Lines where the string "click" appears are to be copied from the entries below.

(Dataset entries)

************

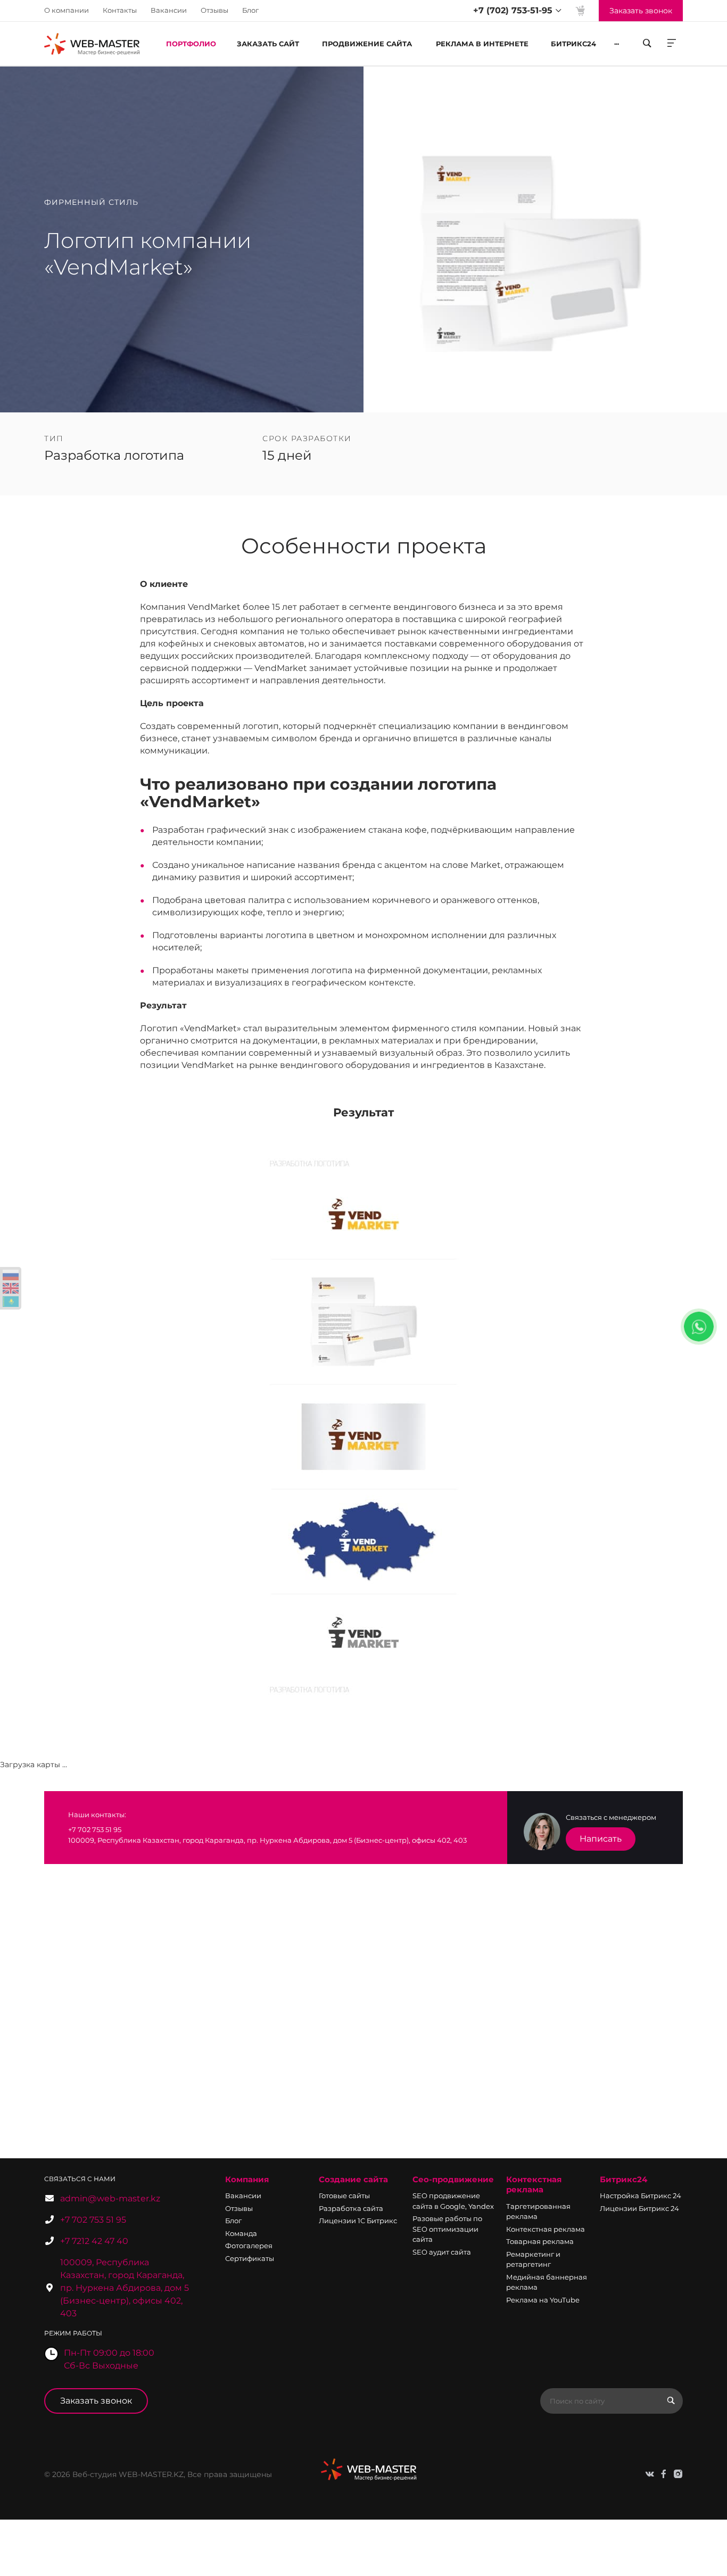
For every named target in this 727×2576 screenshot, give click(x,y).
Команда (241, 2233)
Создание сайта (353, 2179)
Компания (247, 2179)
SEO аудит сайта (441, 2252)
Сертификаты (249, 2258)
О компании (66, 10)
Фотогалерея (248, 2245)
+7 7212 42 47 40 (94, 2241)
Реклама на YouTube (543, 2300)
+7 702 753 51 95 (93, 2220)
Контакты (120, 10)
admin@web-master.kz (110, 2198)
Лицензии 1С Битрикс (358, 2220)
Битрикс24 (623, 2179)
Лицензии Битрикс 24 (639, 2208)
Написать (601, 1839)
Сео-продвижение (453, 2179)
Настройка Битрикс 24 (640, 2195)
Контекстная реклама (533, 2184)
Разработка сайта (351, 2208)
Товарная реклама (540, 2241)
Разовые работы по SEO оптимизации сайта (447, 2228)
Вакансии (169, 10)
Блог (250, 10)
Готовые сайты (344, 2195)
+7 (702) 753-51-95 (512, 10)
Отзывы (214, 10)
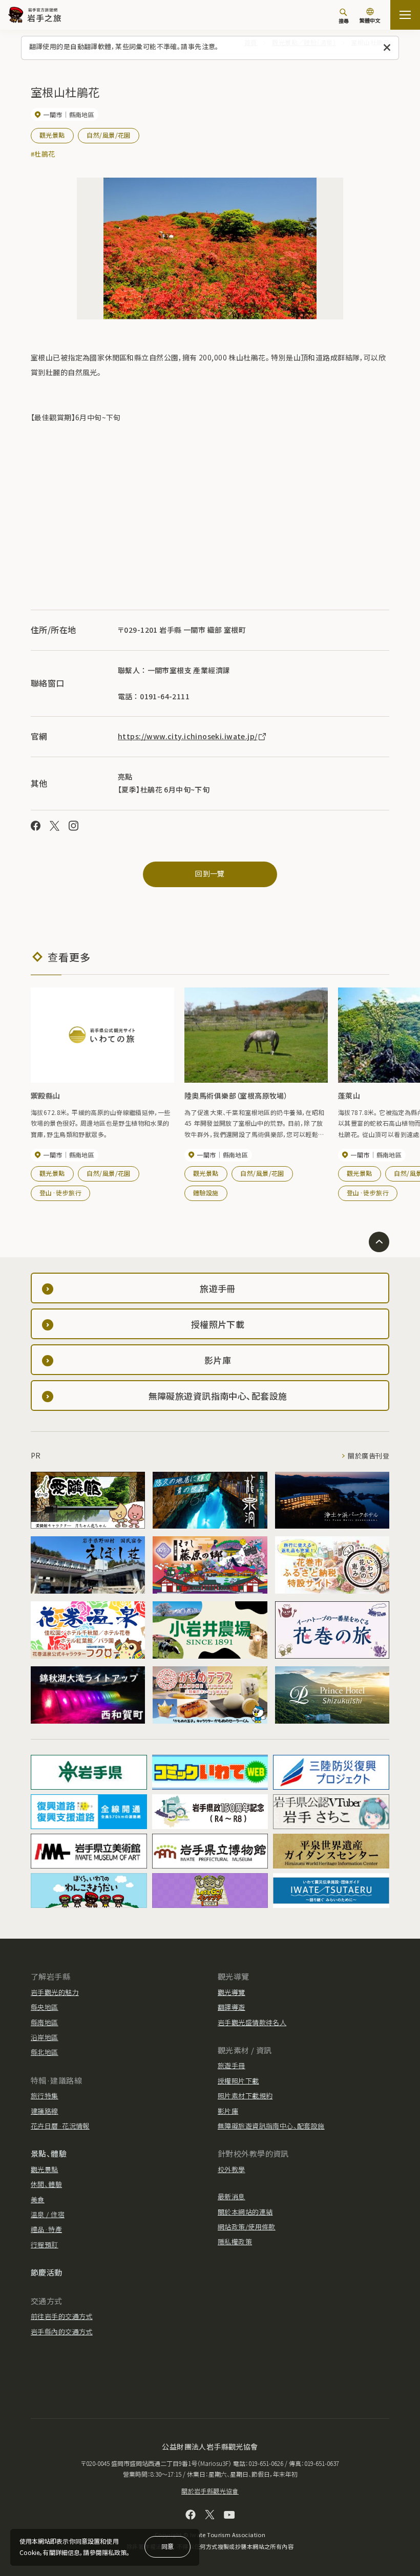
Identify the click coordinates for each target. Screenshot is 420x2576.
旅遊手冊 (231, 2065)
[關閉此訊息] (386, 47)
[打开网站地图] (405, 15)
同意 (167, 2546)
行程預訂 (44, 2244)
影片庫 (228, 2111)
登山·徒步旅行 (60, 1192)
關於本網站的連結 (245, 2212)
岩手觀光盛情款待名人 (252, 2022)
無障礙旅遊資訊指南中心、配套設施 (271, 2126)
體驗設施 (206, 1192)
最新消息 (231, 2196)
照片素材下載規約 (245, 2095)
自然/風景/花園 (108, 135)
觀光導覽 (231, 1992)
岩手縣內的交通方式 (62, 2331)
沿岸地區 (44, 2037)
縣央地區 (44, 2007)
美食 (38, 2199)
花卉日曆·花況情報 (60, 2126)
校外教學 (231, 2169)
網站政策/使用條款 (247, 2226)
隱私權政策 (235, 2241)
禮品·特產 (46, 2229)
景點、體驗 (49, 2153)
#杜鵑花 (43, 154)
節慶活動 (46, 2272)
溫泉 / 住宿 (48, 2214)
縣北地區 (44, 2052)
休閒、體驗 (46, 2184)
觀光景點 (52, 135)
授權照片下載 (238, 2081)
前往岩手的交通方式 (62, 2316)
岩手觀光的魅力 (55, 1992)
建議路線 (44, 2111)
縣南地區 (44, 2022)
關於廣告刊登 (368, 1456)
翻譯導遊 (231, 2007)
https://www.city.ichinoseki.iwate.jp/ (188, 736)
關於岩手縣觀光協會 (210, 2490)
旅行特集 (44, 2095)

************

> [Task result]:
For every named target in this 727×2576 screenshot, give click(x,y).
Identify the click coordinates for each target. Screenshot is 420x2576.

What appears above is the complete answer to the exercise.